Loss and damage (a.k.a. climate reparations): Climate change isn’t just about slashing pollution, and making a jump to clean energy and zero-emission technology. The world is already well on its way to 1.5 degrees Celsius of warming, and we need to be adapting to the irreversible impacts.
Climate change is causing harms across the world that fall unequally on poorer communities least responsible for creating this mess. The official phrase for this is “loss and damage,” sometimes also called reparations. Global leaders have reaffirmed the principle that rich countries should help poorer nations repeatedly in UN texts since then, but many key questions remain at a stalemate: Who should be paying into funds to help vulnerable nations? What counts as a particularly vulnerable country? And are affluent countries obligated to pay or should they do it of their own volition?

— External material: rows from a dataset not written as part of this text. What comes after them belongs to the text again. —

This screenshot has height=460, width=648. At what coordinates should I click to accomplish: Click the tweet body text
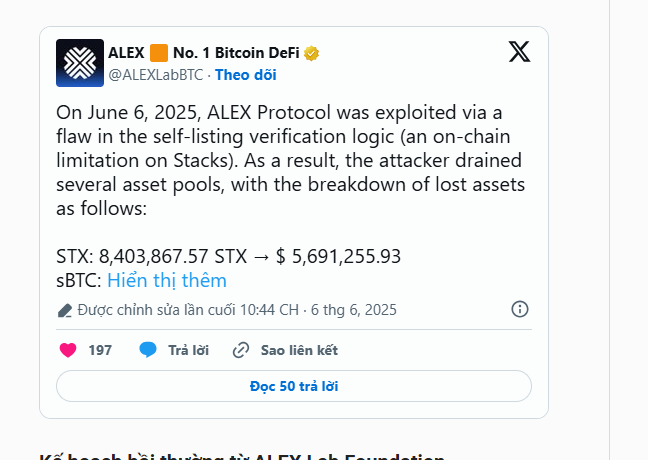[291, 160]
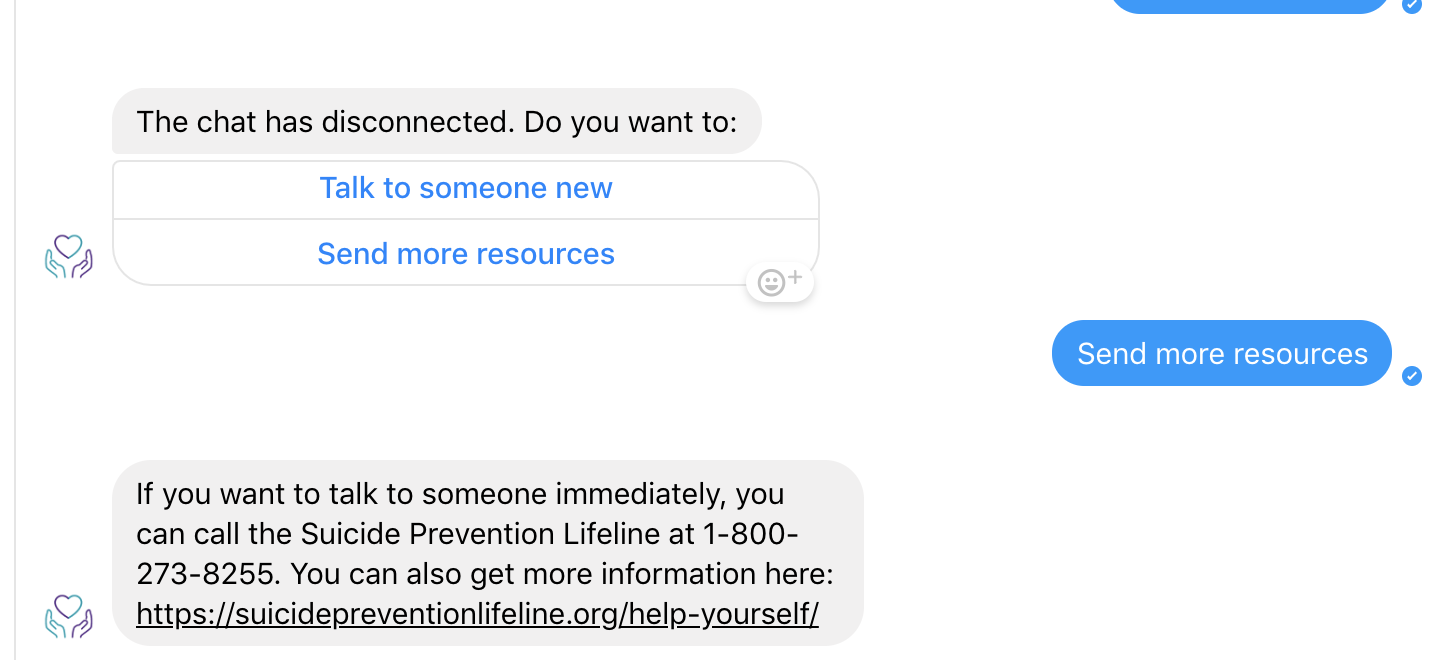Click the delivered checkmark at the top right edge
The width and height of the screenshot is (1448, 660).
click(1411, 5)
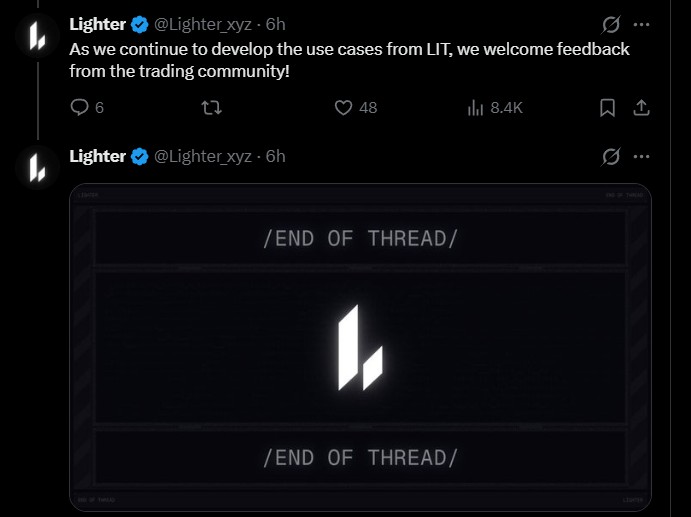Open Lighter avatar on first tweet
The image size is (691, 517).
click(x=37, y=37)
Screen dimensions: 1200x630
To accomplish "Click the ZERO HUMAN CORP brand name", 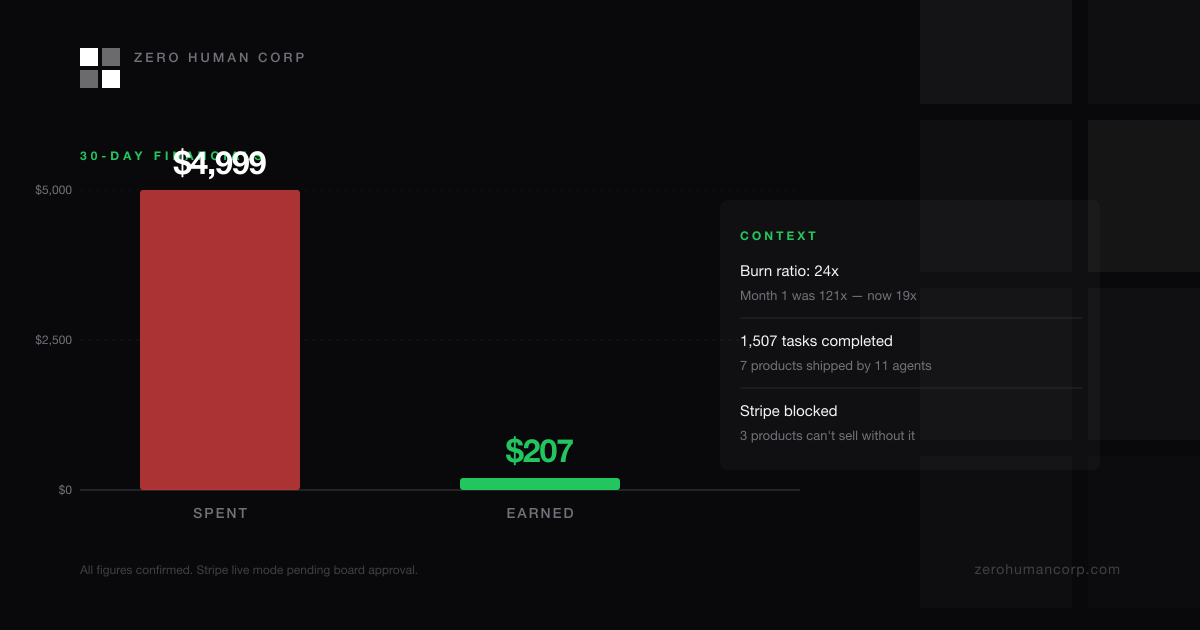I will coord(219,58).
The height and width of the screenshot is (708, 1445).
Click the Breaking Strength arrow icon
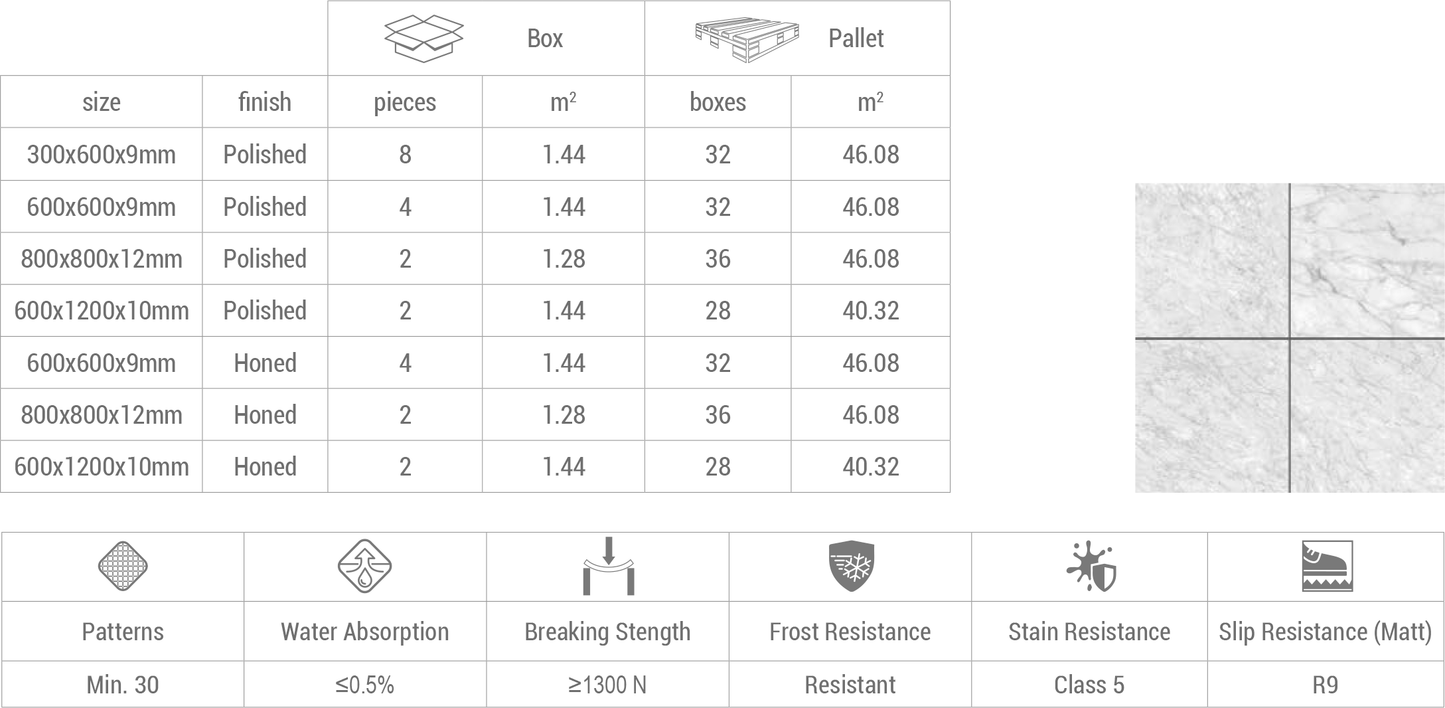[x=608, y=567]
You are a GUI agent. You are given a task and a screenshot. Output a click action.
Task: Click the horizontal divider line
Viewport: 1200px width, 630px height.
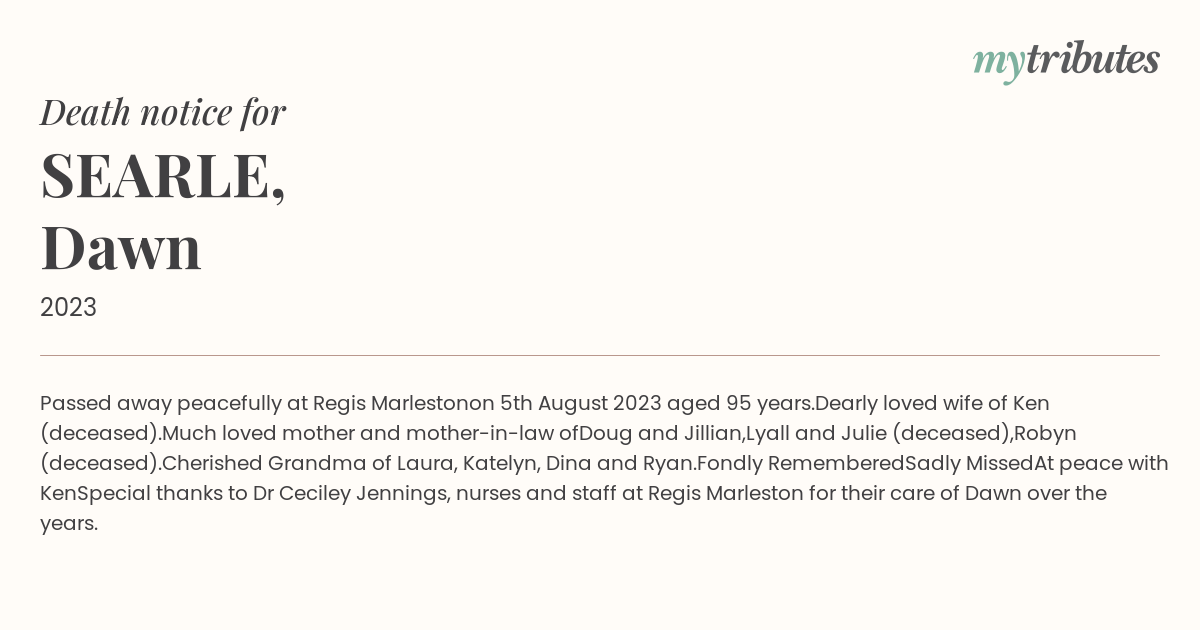[x=600, y=355]
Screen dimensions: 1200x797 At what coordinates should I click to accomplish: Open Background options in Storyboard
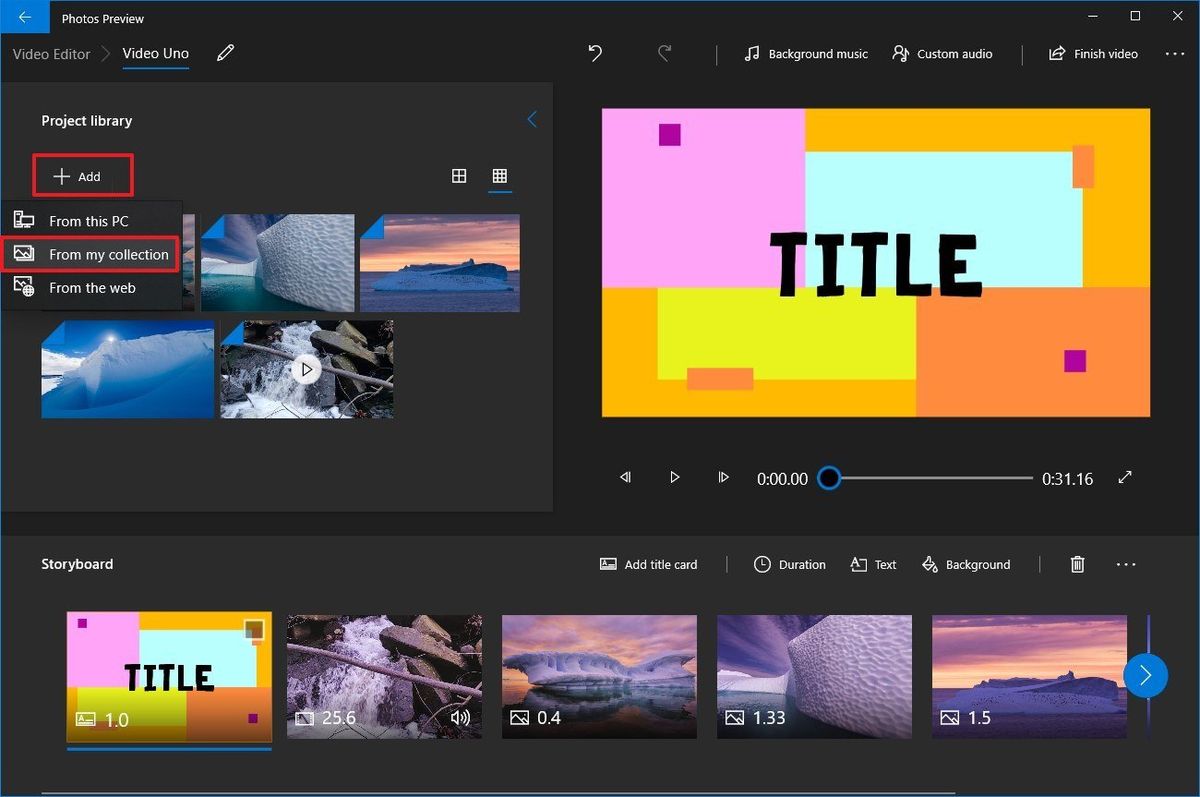pyautogui.click(x=966, y=564)
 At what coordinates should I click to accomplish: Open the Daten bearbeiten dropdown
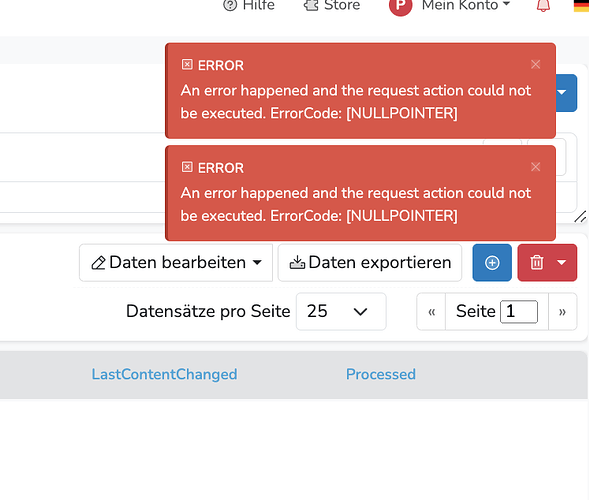tap(176, 263)
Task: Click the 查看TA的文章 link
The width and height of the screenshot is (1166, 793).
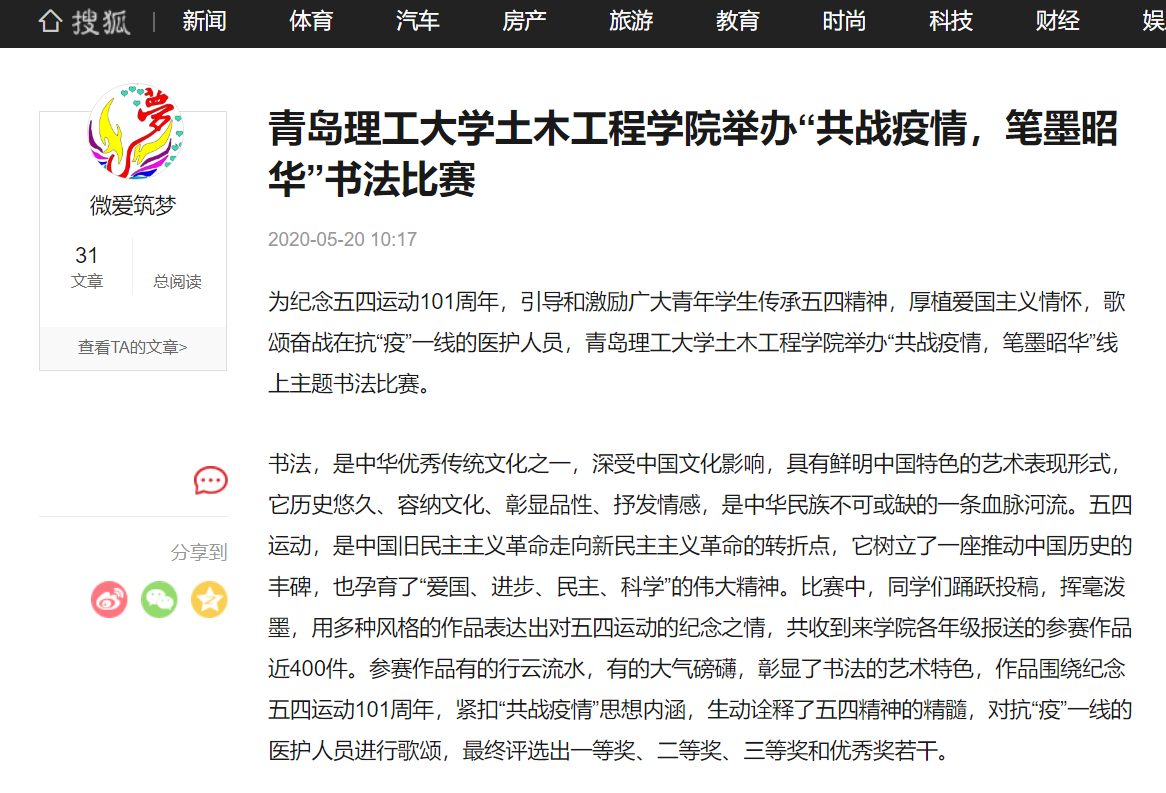Action: pyautogui.click(x=133, y=347)
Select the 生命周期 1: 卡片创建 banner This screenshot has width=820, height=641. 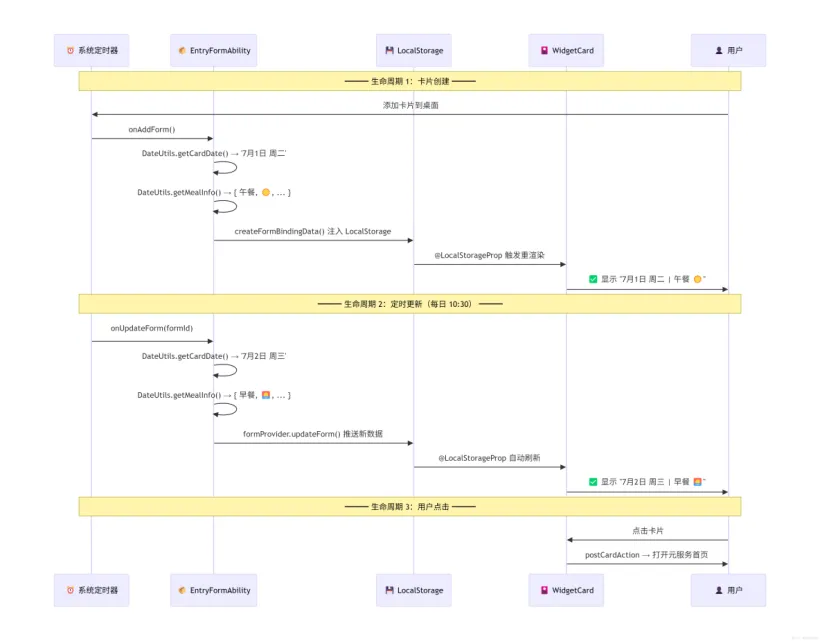click(x=410, y=81)
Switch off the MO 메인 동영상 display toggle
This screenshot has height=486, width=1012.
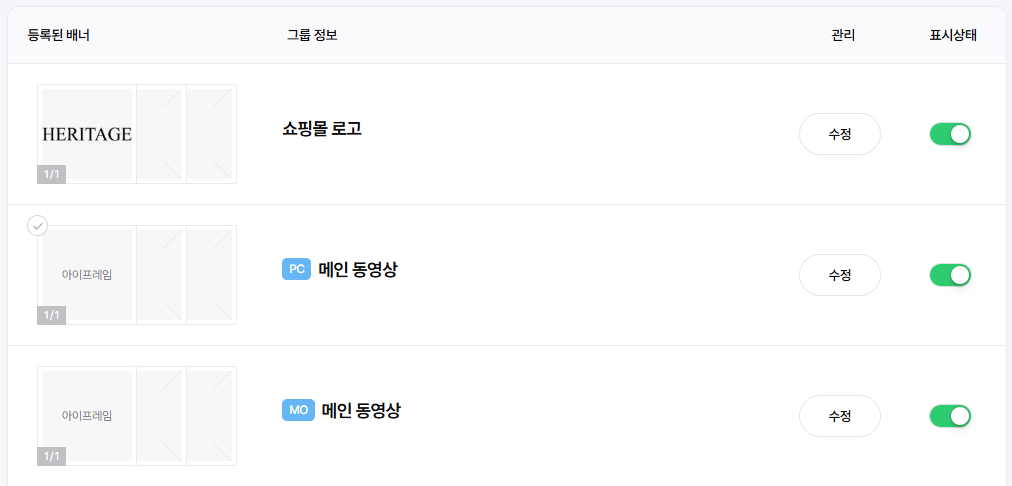(x=950, y=416)
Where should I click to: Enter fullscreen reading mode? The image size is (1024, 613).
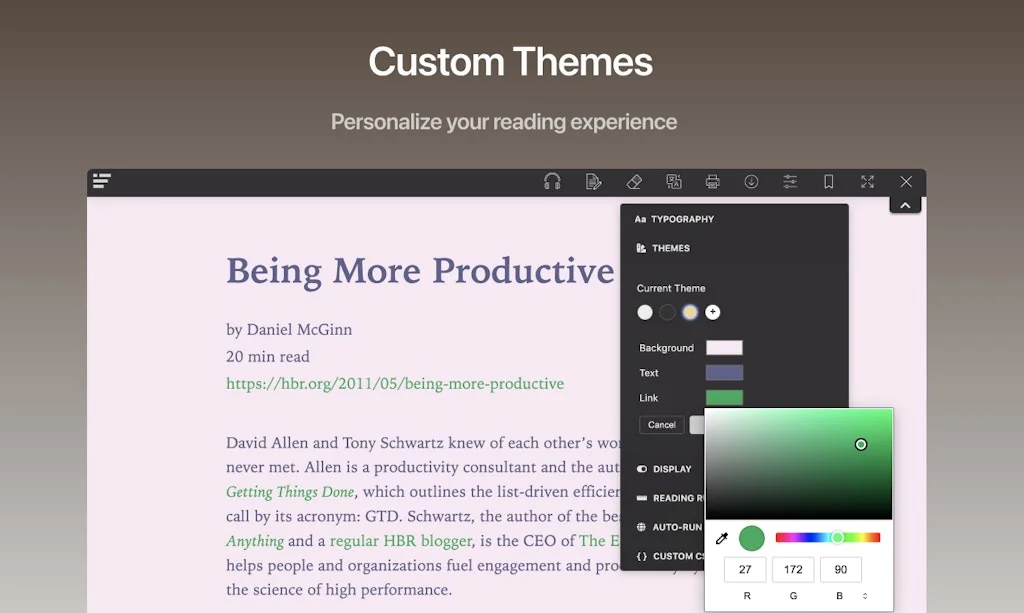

Last year at the UN climate conference in Sharm el-Sheikh, countries officially adopted a loss and damage fund — a key win for climate adaptation. But there are a few hurdles. Countries, including the United States, have been firmly against any language that requires countries to pay into the fund, preferring voluntary contributions instead.
Beyond the actions that national governments take, the private sector also has a key role to play here. There are three basic ways to think about a business’s impact on the climate, organized into three scopes that break down direct and indirect pollution.
Scope 1: The first slice of its emissions, Scope 1, means the pollution produced directly from a company’s operations. So if you were, say, accounting for a car manufacturer, you would count any fossil fuels burned directly by the company for things like gas heating, delivery, or machinery.
Scope 2: Scope 2 is the category that measures indirect emissions from company operations that occur directly at a closely related facility or partner business. Consider a business’s electricity cost; those emissions would occur at the utility where the power is generated, not at the business that benefits from it. The key distinction here is that these emissions are indirectly caused by the company, but occur directly somewhere else.
Scope 3: This one is the slipperiest.
Scope 3 is the final, often biggest layer — and includes all of the indirect emissions coming from everything else, like using the products, third-party delivery, and their waste. Scope 3 refers to a company’s emissions coming from everything else not accounted for elsewhere, like how customers use their products, third-party delivery, and the waste.
Companies have made bigger strides in reporting Scope 1 and Scope 2 emissions. They’ve also set out goals for reducing those emissions. Over 80 percent of S&P 500 companies already have some kind of climate disclosure but they rarely account for their biggest footprint, the final category of Scope 3 emissions.
Attempts to regulate Scope 3 emissions have faced a lot of backlash. After all, a company’s Scope 3 emissions can be more than 11 times greater than its direct emissions. The US Treasury has faced heavy pressure to withdraw proposed draft rules that would require companies to disclose their Scope 3 emissions to investors (the rules, now delayed, have still not been finalized). European regulators have implemented new Scope 3 reporting rules for large companies, with smaller companies to follow. And California has new legislation that would mandate this kind of reporting for major companies based there.
Why does all this matter? First of all, we don’t even have great accounting for what companies’ impact on the climate is, and if companies plan to highlight their sustainability and climate commitments, we need a better understanding of their total impact first.
The issue eventually can play an important role in the growing number of climate lawsuits around the world, providing more data that’s needed about the impact of climate change on business practices and vice versa.
Data alone doesn’t fix the climate crisis, Rothstein said. “But the data, the disclosure, is a foundation,” he said. “You can’t manage what you can’t measure.”